Text files such as comma, space or tab delimited files that are saved with extensions .csv, .txt, or .dat can be imported into SVS using the Import Text File dialog. This dialog has two tabs associated with it, Input File, which specifies general dataset import options, and Advanced Options. See Figure 6.


[Picture]

Figure 6: Text File Import Window

  • Input File: After opening the Import Text window, select a file by clicking on the Browse button, which allows you to navigate your file system.

    You must specify how a file is delimited in order to properly import the file. If the wrong delimiter is specified, a warning message will indicate the file may be using a different delimiter.

    The dataset name may be given at this time. This name will be applied to both the dataset node as well as the spreadsheet viewer node. The spreadsheet and parent node can be renamed after import.

    If the text file has a row label column, that column can be specified, or generic row labels can be created. A row label is generally a sample name or information to identify a row and not generally used for analysis. If a text file is imported with the wrong column specified for row labels this can be changed by using the Spreadsheet Editor (see Editing the Row Label Header and Row Labels) without needing to re-import the file. The default is to use the first column of data as row labels.

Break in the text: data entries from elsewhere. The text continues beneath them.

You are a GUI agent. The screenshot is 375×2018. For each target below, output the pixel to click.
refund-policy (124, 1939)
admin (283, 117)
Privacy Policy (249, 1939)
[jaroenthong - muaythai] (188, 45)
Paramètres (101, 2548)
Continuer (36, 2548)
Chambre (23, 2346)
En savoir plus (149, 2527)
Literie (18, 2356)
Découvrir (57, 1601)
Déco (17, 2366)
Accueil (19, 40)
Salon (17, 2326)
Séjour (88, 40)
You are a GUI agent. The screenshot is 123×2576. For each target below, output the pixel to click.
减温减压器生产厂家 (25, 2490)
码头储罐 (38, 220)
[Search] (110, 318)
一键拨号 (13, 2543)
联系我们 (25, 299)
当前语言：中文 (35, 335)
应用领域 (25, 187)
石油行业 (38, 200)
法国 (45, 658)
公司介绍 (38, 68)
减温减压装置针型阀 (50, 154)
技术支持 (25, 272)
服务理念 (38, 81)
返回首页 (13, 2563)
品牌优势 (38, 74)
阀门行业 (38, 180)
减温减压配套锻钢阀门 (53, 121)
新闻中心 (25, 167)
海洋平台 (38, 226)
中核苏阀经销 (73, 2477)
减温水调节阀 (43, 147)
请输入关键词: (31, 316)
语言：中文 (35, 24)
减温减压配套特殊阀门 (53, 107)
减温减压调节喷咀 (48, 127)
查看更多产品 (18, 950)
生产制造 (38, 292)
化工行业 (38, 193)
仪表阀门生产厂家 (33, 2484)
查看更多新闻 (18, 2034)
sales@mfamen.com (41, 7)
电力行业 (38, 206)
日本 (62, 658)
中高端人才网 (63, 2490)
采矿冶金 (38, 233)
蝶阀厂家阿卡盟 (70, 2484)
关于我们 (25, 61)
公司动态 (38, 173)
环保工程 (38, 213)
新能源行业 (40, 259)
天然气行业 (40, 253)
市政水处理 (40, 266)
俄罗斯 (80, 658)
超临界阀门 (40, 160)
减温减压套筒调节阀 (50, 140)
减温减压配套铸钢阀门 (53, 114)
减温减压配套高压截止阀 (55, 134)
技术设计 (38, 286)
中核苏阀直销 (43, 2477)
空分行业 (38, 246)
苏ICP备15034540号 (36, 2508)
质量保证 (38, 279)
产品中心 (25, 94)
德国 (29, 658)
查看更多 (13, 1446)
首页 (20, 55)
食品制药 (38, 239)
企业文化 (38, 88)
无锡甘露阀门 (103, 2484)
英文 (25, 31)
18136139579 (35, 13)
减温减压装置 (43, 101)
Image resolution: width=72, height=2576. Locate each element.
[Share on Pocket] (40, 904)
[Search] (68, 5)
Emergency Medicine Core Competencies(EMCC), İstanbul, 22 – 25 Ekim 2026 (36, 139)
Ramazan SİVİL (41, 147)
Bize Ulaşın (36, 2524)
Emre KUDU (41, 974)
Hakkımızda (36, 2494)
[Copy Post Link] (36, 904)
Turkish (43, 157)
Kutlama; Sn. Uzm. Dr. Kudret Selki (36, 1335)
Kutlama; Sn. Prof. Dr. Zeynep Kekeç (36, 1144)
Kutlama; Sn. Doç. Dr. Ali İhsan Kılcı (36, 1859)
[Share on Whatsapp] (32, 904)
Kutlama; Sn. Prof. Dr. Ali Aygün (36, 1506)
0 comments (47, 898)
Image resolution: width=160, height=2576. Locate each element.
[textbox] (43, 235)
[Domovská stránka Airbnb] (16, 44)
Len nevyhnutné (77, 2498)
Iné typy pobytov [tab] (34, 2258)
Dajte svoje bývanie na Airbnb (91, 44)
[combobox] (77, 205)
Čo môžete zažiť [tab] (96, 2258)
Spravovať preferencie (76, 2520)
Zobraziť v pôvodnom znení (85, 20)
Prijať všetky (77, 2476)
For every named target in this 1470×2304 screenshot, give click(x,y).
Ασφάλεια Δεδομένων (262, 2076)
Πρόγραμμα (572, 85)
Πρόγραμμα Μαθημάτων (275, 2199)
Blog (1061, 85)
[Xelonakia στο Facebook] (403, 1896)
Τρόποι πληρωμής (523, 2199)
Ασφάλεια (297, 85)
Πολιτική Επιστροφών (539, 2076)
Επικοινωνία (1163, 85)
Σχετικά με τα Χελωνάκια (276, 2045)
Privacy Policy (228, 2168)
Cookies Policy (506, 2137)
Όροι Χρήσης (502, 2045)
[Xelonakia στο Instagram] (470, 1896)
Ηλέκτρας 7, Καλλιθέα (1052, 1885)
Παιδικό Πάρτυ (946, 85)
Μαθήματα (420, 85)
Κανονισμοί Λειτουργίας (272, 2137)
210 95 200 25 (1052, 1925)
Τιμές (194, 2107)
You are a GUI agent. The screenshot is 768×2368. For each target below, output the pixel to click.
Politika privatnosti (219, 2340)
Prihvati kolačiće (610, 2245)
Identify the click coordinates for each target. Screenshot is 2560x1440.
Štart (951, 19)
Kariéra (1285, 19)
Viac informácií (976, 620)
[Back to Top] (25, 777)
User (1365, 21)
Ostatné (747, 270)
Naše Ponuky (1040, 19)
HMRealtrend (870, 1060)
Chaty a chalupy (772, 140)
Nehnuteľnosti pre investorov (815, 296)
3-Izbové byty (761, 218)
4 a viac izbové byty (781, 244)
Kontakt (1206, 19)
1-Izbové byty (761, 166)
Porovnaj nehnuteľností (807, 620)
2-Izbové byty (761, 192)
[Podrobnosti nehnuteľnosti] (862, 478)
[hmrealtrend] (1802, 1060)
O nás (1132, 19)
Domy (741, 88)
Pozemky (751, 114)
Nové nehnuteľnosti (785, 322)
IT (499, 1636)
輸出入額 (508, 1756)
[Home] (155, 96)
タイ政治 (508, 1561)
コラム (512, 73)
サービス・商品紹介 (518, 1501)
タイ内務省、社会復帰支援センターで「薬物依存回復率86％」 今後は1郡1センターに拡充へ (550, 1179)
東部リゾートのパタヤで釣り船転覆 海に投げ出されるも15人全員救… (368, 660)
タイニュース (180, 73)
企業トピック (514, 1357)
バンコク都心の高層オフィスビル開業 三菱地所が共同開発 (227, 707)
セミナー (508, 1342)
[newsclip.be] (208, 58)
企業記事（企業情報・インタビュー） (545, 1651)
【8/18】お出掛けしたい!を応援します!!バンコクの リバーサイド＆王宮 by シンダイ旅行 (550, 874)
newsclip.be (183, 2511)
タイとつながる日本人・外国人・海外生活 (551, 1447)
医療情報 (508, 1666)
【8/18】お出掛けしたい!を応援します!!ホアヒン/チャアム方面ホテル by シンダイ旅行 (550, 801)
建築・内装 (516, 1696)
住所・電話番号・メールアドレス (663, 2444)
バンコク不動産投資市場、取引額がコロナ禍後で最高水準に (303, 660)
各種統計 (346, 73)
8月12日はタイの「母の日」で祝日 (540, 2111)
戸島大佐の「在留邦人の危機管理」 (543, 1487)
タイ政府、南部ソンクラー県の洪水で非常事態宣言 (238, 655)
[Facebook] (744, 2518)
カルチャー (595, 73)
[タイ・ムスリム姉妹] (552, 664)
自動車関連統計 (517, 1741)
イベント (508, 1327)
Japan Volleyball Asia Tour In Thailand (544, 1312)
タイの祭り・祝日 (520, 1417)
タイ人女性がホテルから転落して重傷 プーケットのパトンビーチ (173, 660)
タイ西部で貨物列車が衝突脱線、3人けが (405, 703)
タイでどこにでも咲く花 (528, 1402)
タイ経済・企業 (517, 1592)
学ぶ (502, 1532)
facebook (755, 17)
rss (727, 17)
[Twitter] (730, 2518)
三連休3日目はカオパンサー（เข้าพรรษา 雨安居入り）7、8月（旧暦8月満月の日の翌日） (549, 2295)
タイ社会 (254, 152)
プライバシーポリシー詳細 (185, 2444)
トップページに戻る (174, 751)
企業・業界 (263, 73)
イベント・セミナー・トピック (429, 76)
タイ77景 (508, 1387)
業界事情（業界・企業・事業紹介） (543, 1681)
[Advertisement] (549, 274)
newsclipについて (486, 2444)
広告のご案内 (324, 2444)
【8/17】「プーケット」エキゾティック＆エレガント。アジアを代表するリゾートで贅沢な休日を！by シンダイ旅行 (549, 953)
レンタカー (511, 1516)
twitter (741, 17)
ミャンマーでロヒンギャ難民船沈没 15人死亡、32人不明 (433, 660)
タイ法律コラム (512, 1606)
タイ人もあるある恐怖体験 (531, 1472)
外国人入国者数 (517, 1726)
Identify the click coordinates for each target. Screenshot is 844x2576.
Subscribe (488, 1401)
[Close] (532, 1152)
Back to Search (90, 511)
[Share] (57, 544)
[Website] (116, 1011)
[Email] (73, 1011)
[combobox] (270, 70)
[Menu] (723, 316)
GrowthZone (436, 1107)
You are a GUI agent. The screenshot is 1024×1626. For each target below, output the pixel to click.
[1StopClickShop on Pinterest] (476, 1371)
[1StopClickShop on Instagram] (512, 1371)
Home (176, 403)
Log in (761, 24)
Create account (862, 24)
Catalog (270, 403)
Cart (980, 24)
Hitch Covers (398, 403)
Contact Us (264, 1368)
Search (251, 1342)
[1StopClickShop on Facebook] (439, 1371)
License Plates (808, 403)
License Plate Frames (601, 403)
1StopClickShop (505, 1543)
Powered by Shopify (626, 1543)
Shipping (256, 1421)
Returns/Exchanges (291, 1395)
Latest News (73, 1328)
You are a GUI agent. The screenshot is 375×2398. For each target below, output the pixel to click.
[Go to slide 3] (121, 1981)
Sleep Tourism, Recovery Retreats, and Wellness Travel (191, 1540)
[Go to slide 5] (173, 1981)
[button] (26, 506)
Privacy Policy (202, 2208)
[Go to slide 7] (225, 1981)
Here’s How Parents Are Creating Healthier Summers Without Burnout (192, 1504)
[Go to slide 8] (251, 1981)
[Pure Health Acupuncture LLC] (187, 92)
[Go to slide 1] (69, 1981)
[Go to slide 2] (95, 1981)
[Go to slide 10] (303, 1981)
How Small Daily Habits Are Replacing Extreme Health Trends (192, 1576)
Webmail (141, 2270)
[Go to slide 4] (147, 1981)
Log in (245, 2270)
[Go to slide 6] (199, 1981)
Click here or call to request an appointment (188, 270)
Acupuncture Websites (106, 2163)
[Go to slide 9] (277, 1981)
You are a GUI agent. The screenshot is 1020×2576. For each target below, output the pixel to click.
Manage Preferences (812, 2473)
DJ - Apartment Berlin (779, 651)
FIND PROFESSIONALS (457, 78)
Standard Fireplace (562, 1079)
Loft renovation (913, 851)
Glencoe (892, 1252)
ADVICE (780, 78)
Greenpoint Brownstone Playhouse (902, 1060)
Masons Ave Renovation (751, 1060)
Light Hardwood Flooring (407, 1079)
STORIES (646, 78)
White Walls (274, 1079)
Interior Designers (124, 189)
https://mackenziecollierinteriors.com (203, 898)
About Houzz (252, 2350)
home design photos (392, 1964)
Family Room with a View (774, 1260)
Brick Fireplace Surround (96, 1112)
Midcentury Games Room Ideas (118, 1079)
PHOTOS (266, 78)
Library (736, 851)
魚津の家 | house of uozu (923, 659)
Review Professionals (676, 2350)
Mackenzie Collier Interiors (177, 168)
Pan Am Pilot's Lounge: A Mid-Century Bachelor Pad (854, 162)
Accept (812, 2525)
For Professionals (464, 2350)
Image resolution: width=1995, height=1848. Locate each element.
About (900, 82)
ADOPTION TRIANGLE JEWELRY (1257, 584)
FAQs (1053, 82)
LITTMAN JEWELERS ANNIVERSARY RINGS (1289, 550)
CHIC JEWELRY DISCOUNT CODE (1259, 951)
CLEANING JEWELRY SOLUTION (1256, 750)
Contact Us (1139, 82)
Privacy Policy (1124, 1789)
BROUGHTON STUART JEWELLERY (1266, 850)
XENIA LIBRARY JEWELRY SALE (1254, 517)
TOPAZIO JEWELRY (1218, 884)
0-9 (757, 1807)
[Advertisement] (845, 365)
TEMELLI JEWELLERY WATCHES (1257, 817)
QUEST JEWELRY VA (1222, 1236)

  • Advanced Options: The Advanced Options Tab allows you to specify a custom encoding list for missing data if your text file uses different characters besides an empty field, period, comma, ?,  - (dash) or  --- (three dashes). In the custom encoding box, enter a whitespace delimited list of missing value encodings. This list will overwrite the built-in missing encoding list except for the empty field.

    [Picture]
    Figure 7: Text File Import Window - Advanced Options

    If genotype data exists in the text file you can specify whether or not the program should read the data as genotypic. If you un-check the “Read Genotypic Data” box then all genotype data will be read as categorical. The allele delimiter character can be specified by choosing from the drop-down menu or by choosing “Other ->” and indicating the character in the text box to the right of the menu. If there are non-genotype fields that have an underscore in the field, these columns will be read as genotypic. These columns can be changed to categorical using the spreadsheet editor after the file is imported into the project. The default behavior is to read all fields containing an underscore as genotype data. Columns with all missing values can be encoded as Genotypic by checking “Encode columns with all missing data as genotypic.”

    Header lines can be skipped by checking the “Skip” box and selecting the number of rows to skip. The default is to not skip any header lines.

    The Base numeric type default is Boolean. This means that if a column of all 0’s was detected, it would be encoded as Boolean. You can also choose Integer, Single or Double precision float for the default type. There is also an option to encode real columns with single precision floats (as opposed to double precision). The values would then be stored in 4 bytes rather than 8 bytes.